Given request A ->
Answer these questions using the text on the Diana region:
(i) What is the regional capital?
(ii) Into how many communes is the region subdivided?
(iii) Which national road through the region is unpaved?

Extract ->
+ + + +

Diana is a region in Madagascar at the northern part of the island. It borders the regions of Sava to the southeast and Sofia to the southwest. It covers an area of 19,266 km2, and had a population of 889,736 in 2018. The regional capital is Antsiranana (previously known as Diego Suarez).

Geography

Rivers
The main rivers of the Diana region are:

 Besokatra River
 Irodo River
 Loky River
 Mahavavy River
 Ramena River
 Saharenana River
 Sambirano River

Protected areas and visitors' attractions
The following national parks, reserves and visitors' attractions are located in Diana:
Ambodivahibe New Protected Area
Andrafiamena Andavakoera New Protected Area
Nosy Antsoha New Protected Area
Ampasindava New Protected Area
Galoko Kalobinono New Protected Area
Oronjia New Protected Area
 Amber Mountain National Park
 Analamerana Reserve
 Ankarana Reserve
 Lokobe National Park
 Manongarivo Reserve
 Tsaratanana National Park
Nosy Hara National Park
Nosy Tanikely National Park
Ambohitr'Antsingy (Montagne des Français) New Protected Area
Ankarea New Protected Area
Ankivonjy New Protected Area
Part of COMATSA Avaratra New Protected Area
Part of COMATSA Atsimo New Protected Area
 Tsingy Rouge

Administrative divisions
Diana Region is divided into five districts, which are subdivided into 51 communes. The districts are listed below with their 2013 populations:

 Ambanja District - 18 communes; 190,435 inhabitants
 Ambilobe District - 15 communes; 216,145 inhabitants
 Antsiranana I District 1 commune; 115,015 inhabitants; the city of Antsiranana
 Antsiranana II District  - 16 communes; 105,416 inhabitants; the rural area surrounding the city
 Nosy Be District 1 commune; 73,010 inhabitants; the island of Nosy Be

Transport
 Seaports in Antsiranana and Nosy Be
 2 regional airports, Antsiranana Airport and Nosy Be Airport
 2 local airports in Ambanja and Ambilobe
 The region is crossed by the paved Route Nationale 6 (Antsiranana - Ambilobe - Ambanja) and the unpaved Route Nationale 5a from Ambilobe to Iharana.

+ + + +

[Entries on finding words and elements]
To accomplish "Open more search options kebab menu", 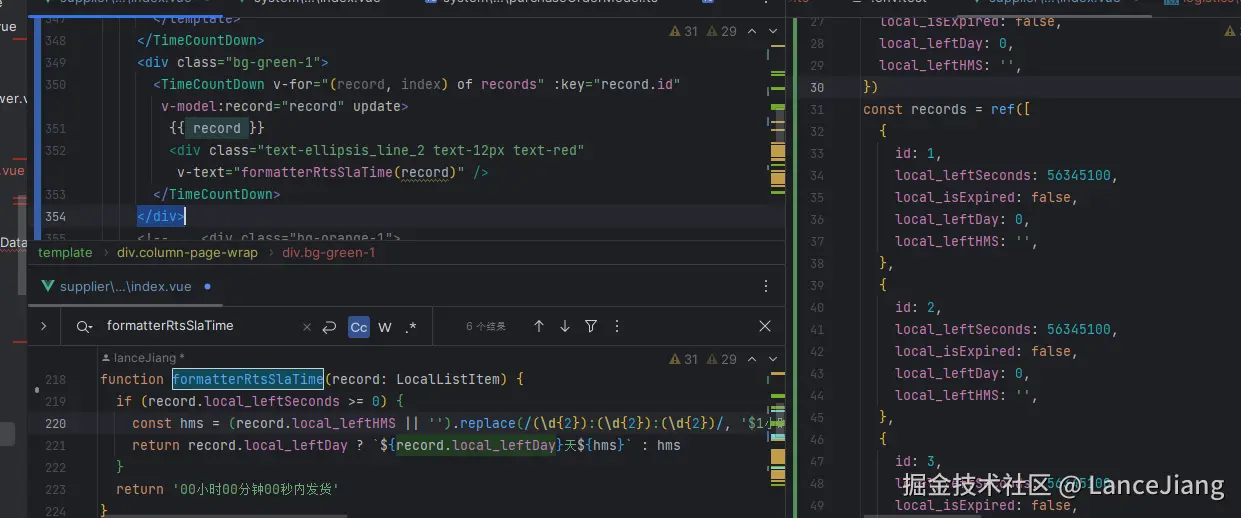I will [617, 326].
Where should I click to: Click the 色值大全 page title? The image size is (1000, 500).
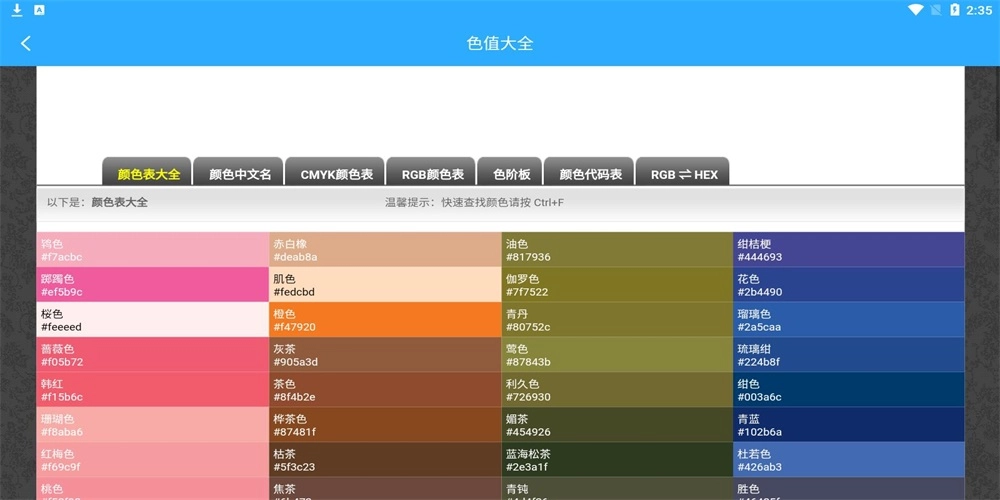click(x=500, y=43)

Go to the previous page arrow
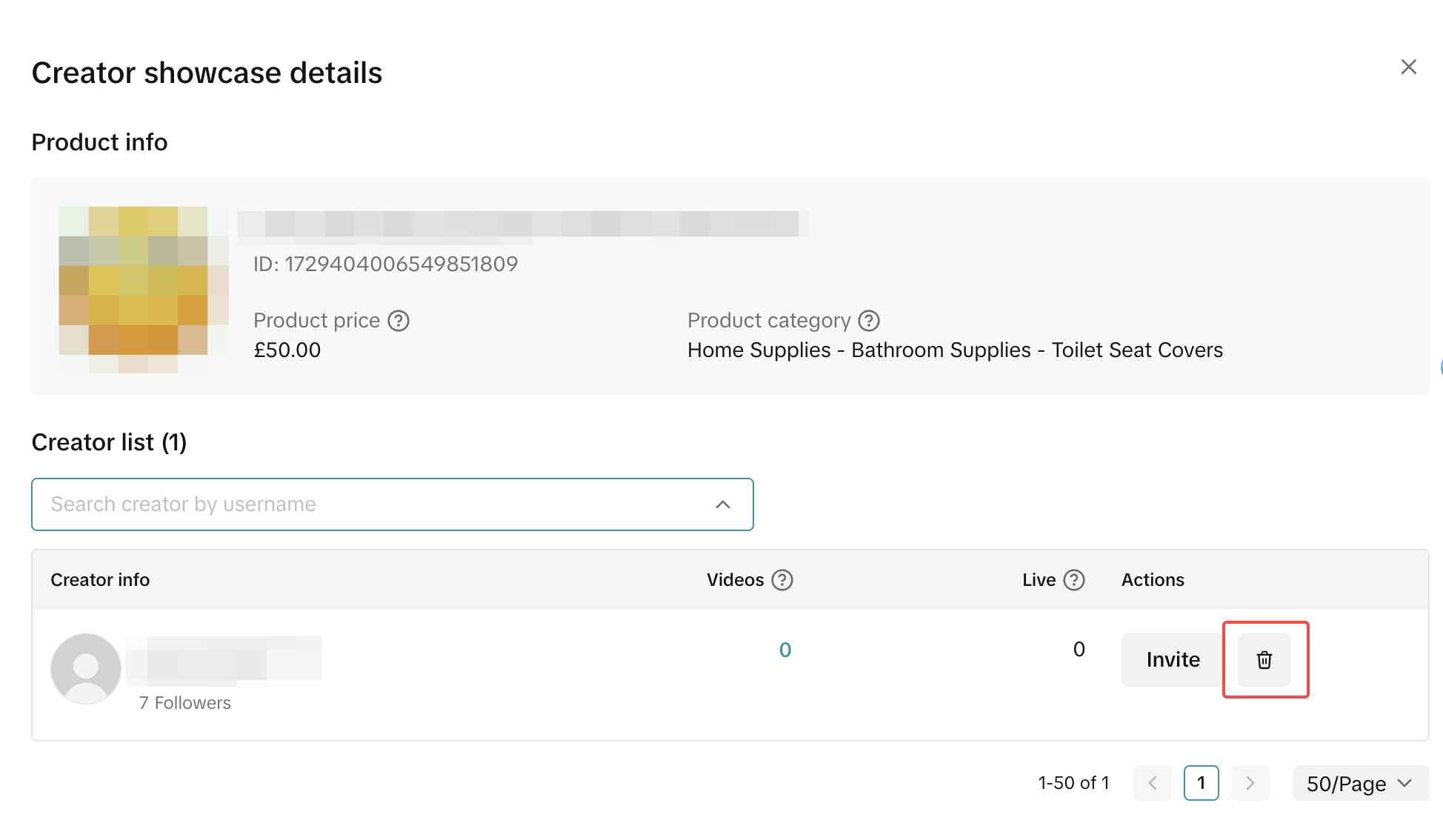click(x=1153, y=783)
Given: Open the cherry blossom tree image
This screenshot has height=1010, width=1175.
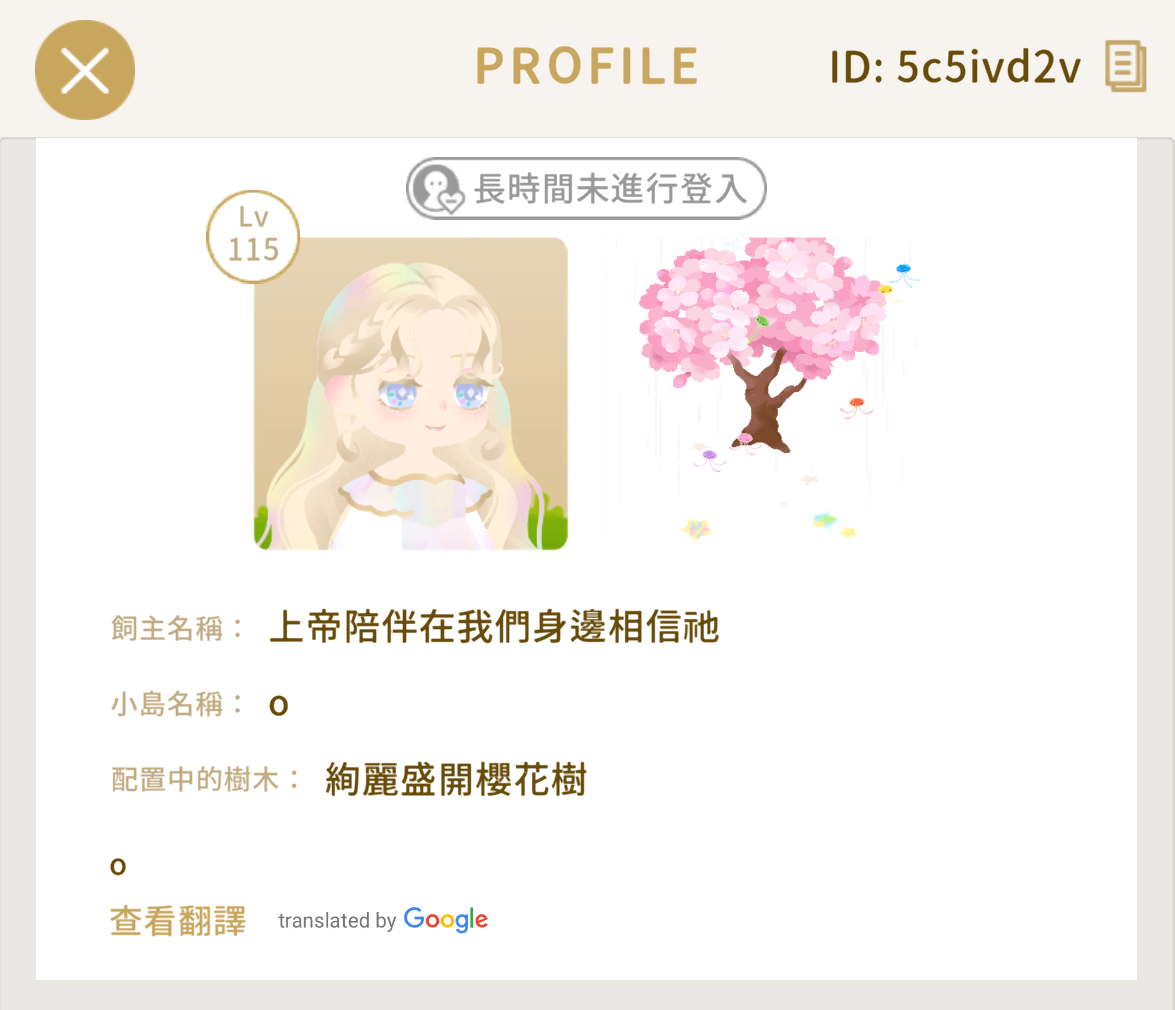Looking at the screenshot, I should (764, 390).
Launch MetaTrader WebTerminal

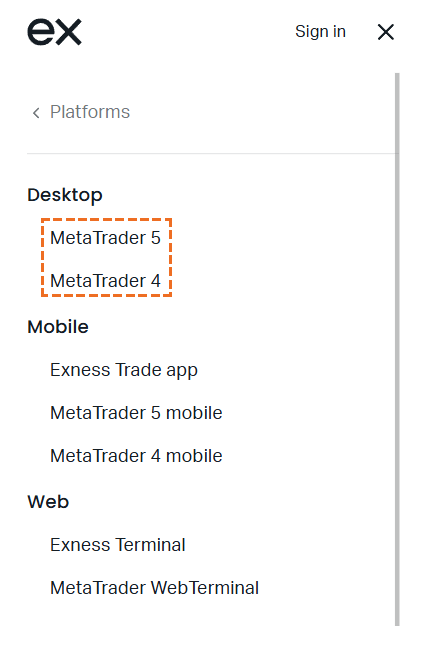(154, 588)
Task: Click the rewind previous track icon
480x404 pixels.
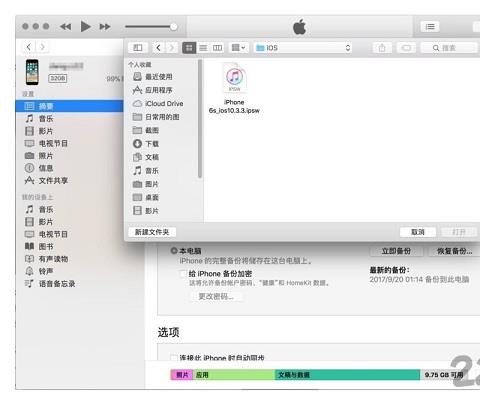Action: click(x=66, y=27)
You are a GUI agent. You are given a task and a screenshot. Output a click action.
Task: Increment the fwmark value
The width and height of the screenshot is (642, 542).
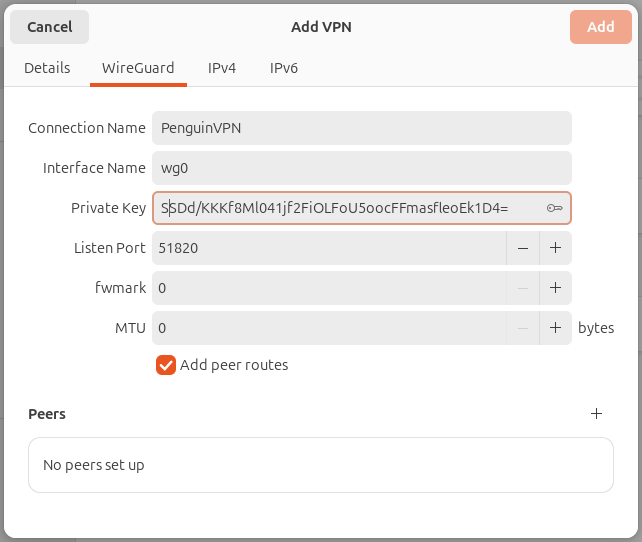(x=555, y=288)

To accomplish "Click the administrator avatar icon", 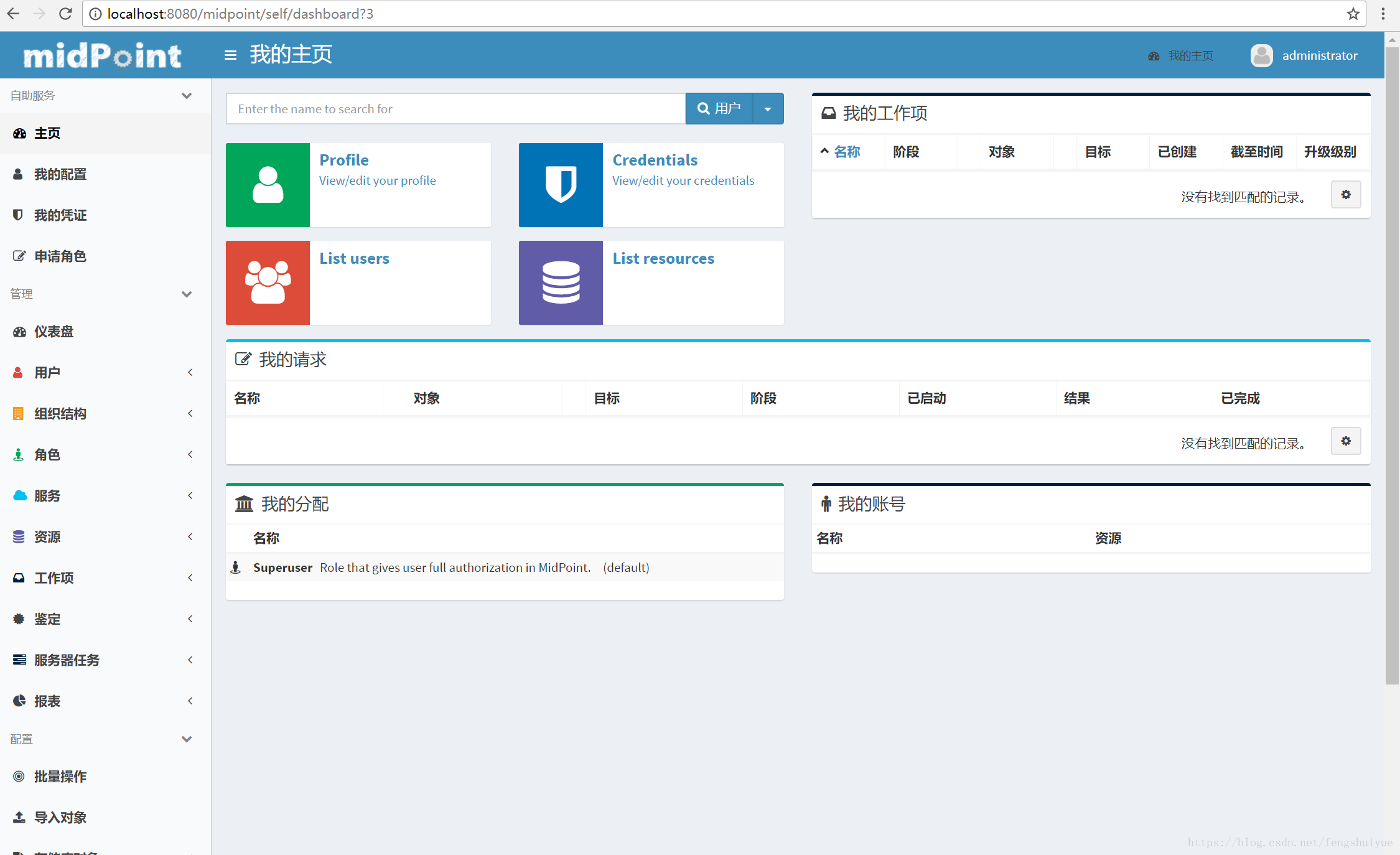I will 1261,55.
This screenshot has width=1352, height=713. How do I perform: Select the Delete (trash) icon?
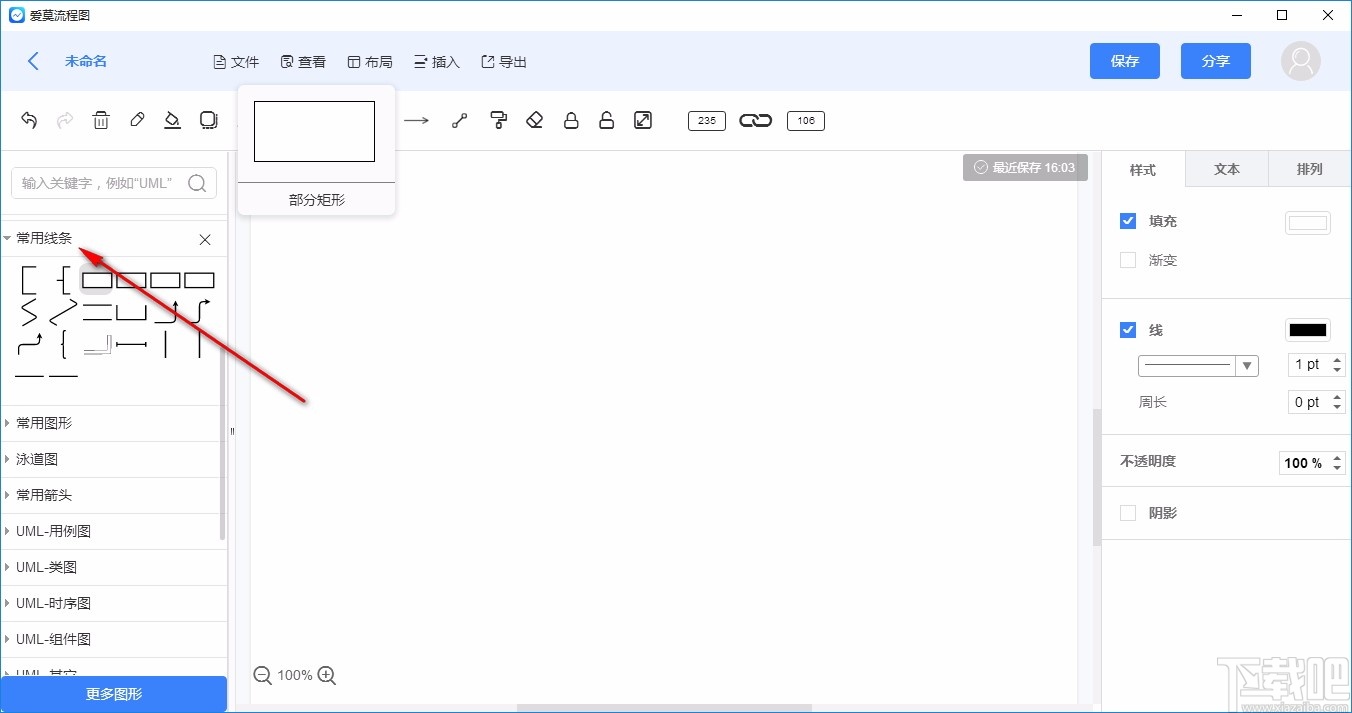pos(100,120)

+ + + +

Given request B -> Rewrite as a numbered list the listing lines from the line holding "This screenshot has width=1352, height=713." through the end of the listing, inclusive, omitting blank lines and the pictures.

Expected output A ->
(i) Antsiranana
(ii) 51
(iii) Route Nationale 5a, from Ambilobe to Iharana

Expected output B ->
1. This screenshot has width=1352, height=713. How do I perform: Select the Delete (trash) icon?
2. pos(100,120)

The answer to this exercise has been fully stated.